* Work order:
Please set down only the lines below starting with the line with "1010x839 pixels." and going on through the line with "This screenshot has height=1023, width=602.", verbatim and without pictures.

* Stored data:
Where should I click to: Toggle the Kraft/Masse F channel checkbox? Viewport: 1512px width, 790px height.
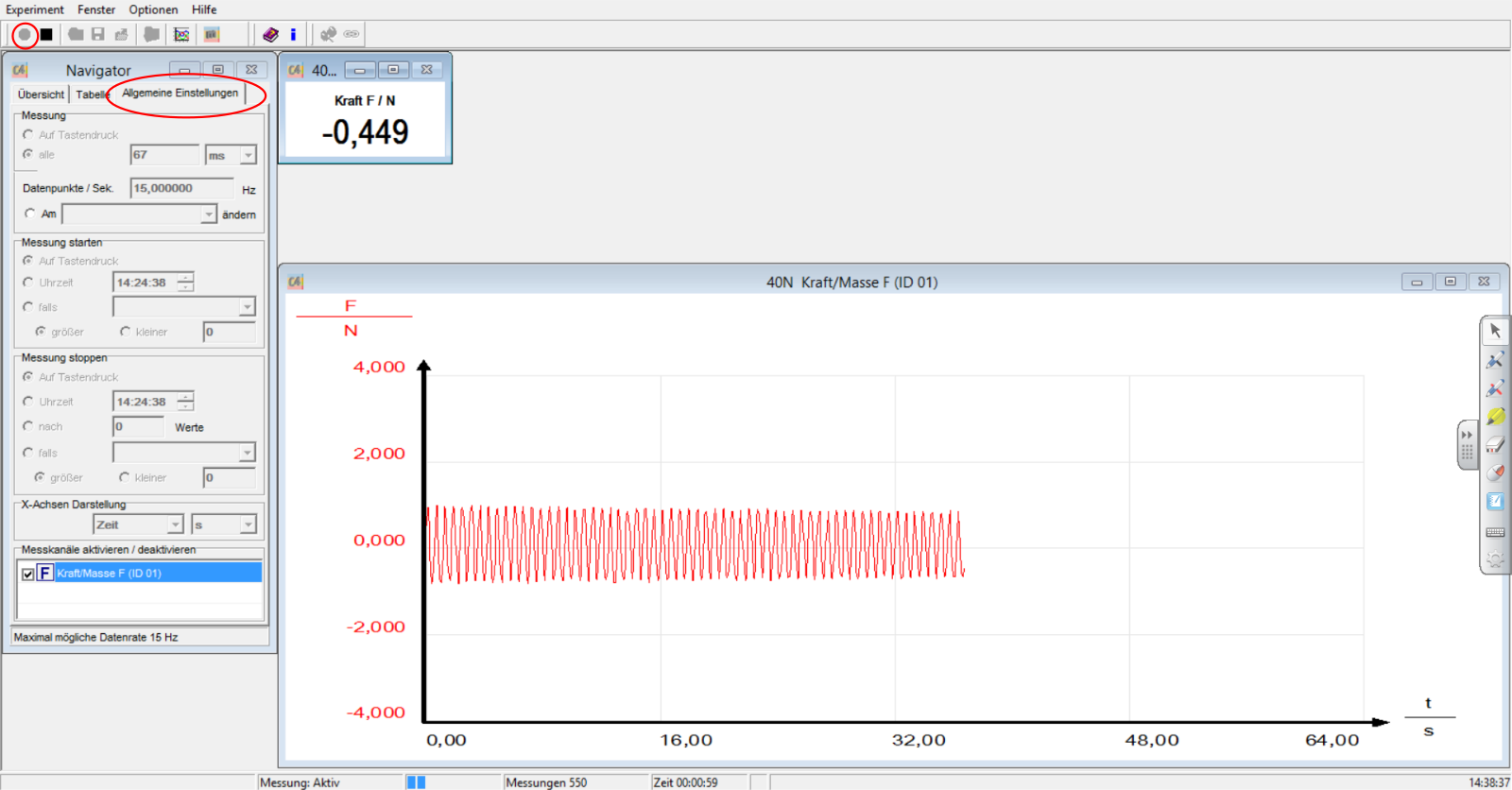pyautogui.click(x=28, y=574)
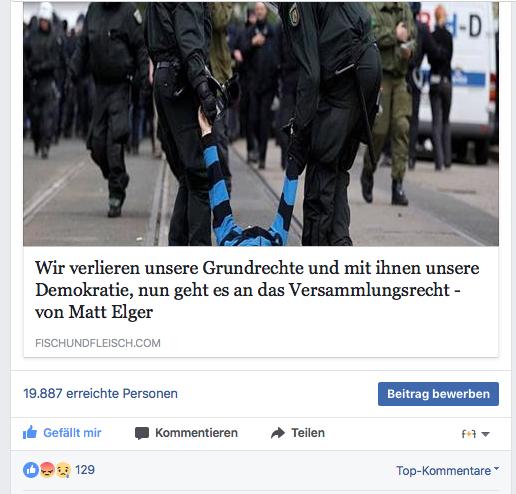
Task: Click the Beitrag bewerben button
Action: 438,394
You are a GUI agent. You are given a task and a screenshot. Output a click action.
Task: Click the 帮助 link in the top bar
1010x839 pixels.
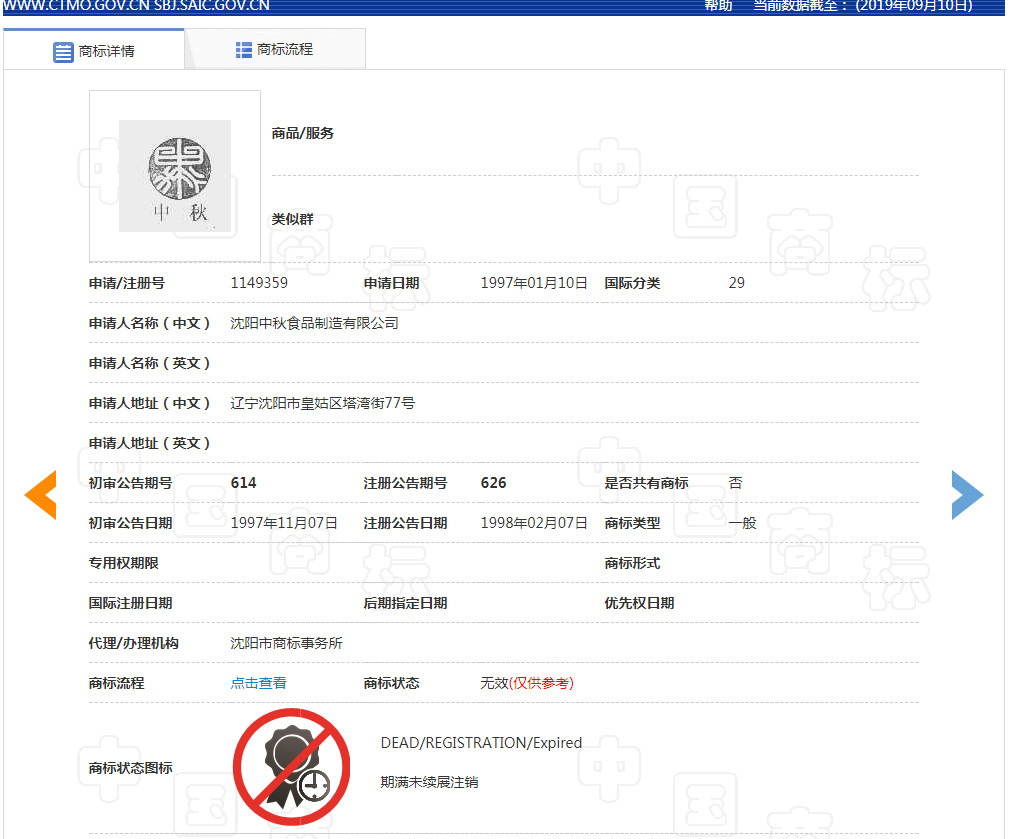[717, 6]
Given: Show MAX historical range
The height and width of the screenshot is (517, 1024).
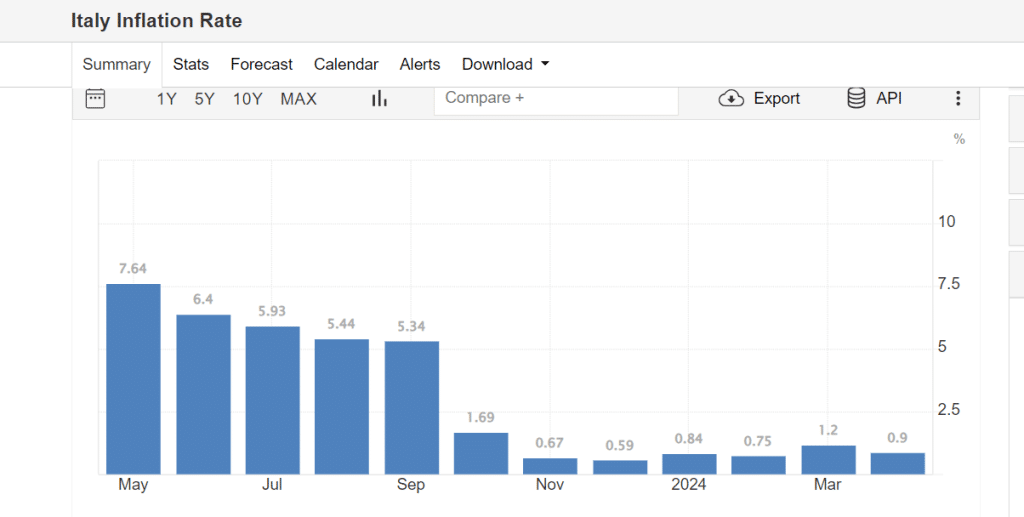Looking at the screenshot, I should point(298,98).
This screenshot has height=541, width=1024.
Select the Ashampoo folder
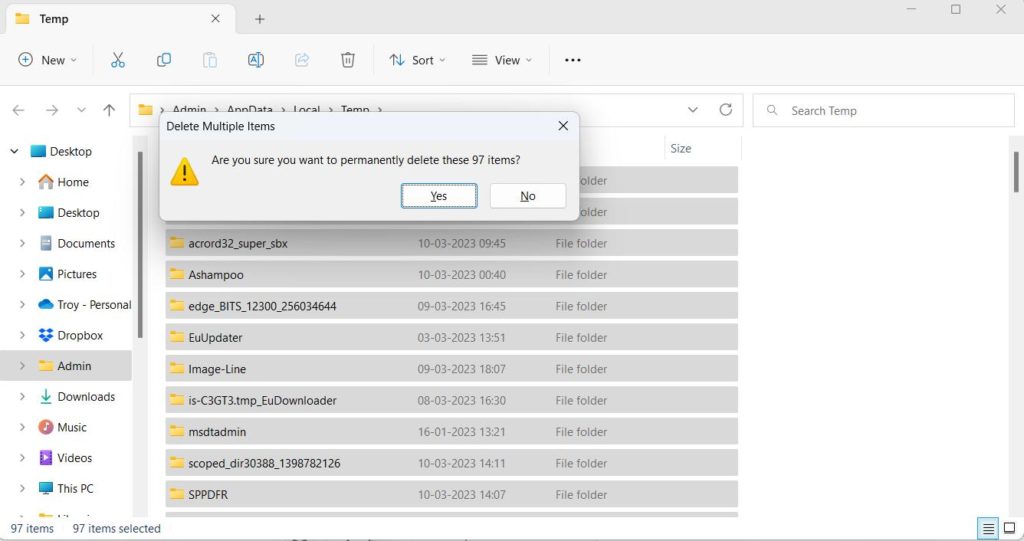pyautogui.click(x=216, y=275)
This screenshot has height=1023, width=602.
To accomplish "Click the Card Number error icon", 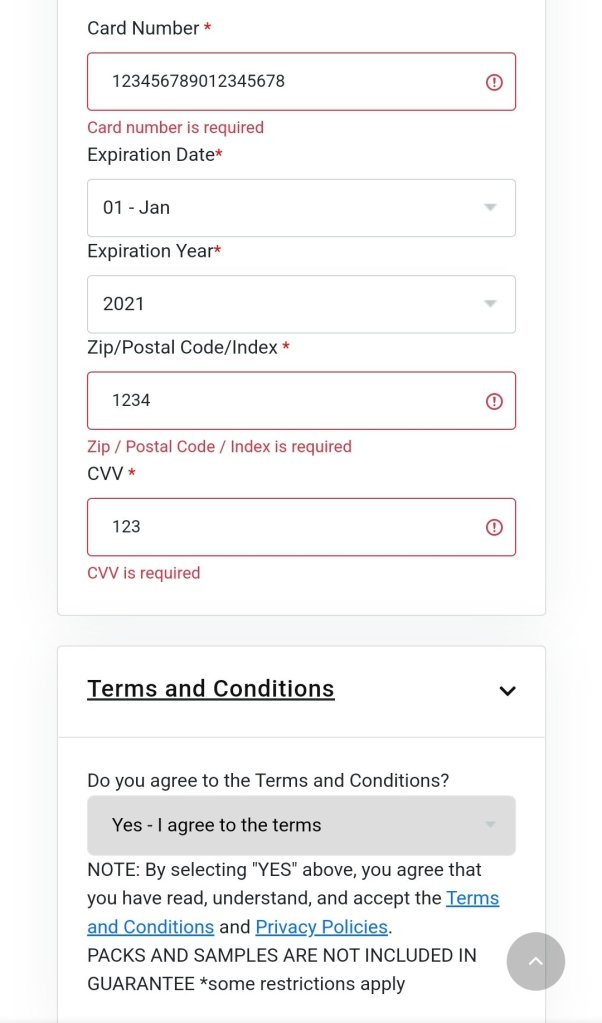I will coord(494,82).
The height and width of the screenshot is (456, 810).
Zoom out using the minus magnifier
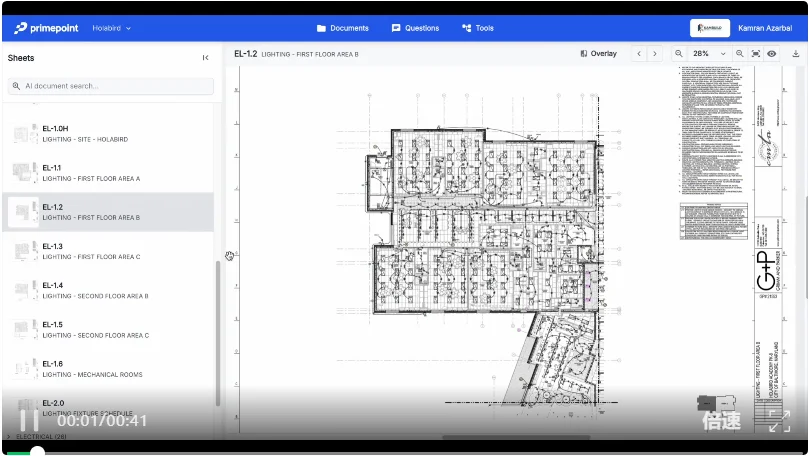point(678,54)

* Answer box:
1010x839 pixels.
[717, 6]
Given: Show MAX historical range
The height and width of the screenshot is (517, 1024).
Looking at the screenshot, I should point(298,98).
This screenshot has height=541, width=1024.
Select the Ashampoo folder
pyautogui.click(x=216, y=275)
This screenshot has height=1023, width=602.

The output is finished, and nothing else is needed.